Air Cocaïne : les deux pilotes escortés chez la juge d’instruction

Les deux pilotes français ont été présentés devant la magistrate en charge de cette affaire de trafic de drogue international.

L’affaire Air Cocaïne s’accélère. Lundi 2 novembre au matin, les deux pilotes qui ont fui la République Dominicaine la semaine précédente ont reçu la visite des gendarmes, venus les conduire chez la juge d’instruction chargée du dossier. Depuis février 2013, ils sont soupçonnés d’être impliqués dans un trafic de drogue transatlantique.

Leurs avocats se sont indignés des méthodes de la magistrate, qu’ils jugent sensationnalistes. « Le mandat d’amener était inutile, c’est pour faire du spectacle », estime Jean Reinhart, qui défend le pilote lyonnais Pascal Fauret. Avec Bruno Odos, le pilote avait clamé haut et fort qu’il était disposé à se rendre à la justice française de son plein gré.

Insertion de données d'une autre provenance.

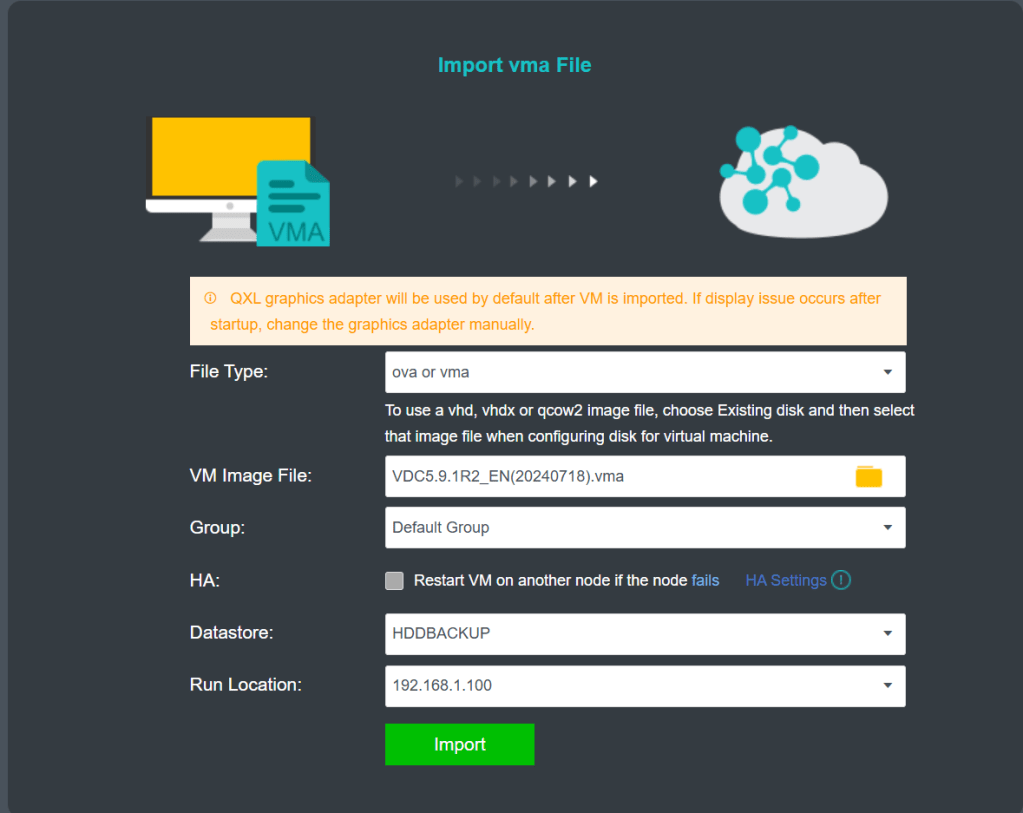Open the File Type dropdown
This screenshot has width=1023, height=813.
(645, 372)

Me Eric Dupond‐Moretti, l’avocat de Bruno Odos s’est dit « révolté » et « atterré » de cette procédure. « On avait demandé qu’on nous convoque, mais il a fallu que les mauvaises habitudes l’emportent », s’est étonné l’avocat.

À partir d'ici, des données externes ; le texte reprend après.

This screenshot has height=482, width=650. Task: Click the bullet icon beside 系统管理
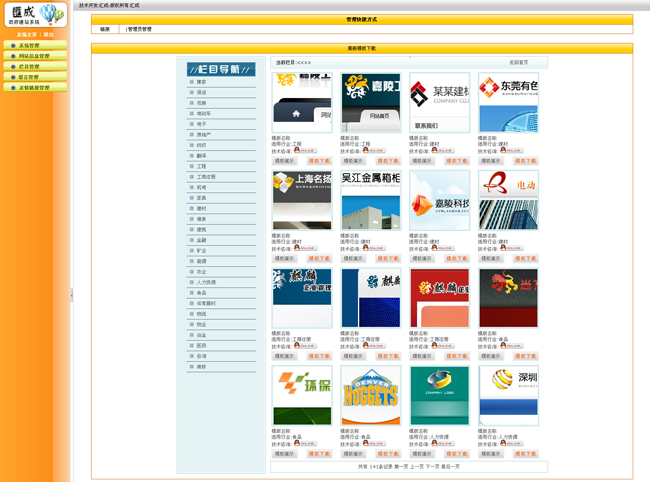[12, 46]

Au terme d’une opération d’exfiltration organisée par leurs proches, les deux pilotes avaient fui la République Dominicaine, où un premier jugement les condamnait à 20 ans de prison. Au cœur de l’affaire : 680 kg de cocaïne retrouvés à bord de l’avion en mars 2013, sur le tarmac de l’aéroport de Punta Cana. Les deux passagers qu’ils transportaient, eux, sont toujours sur place, dans l’attente d’un procès en appel.

Pascal Fauret et Bruno Odos pourraient être placés en détention provisoire. Par ailleurs, la République de Saint‐Domingue a lancé un mandat d’arrêt international contre les deux français.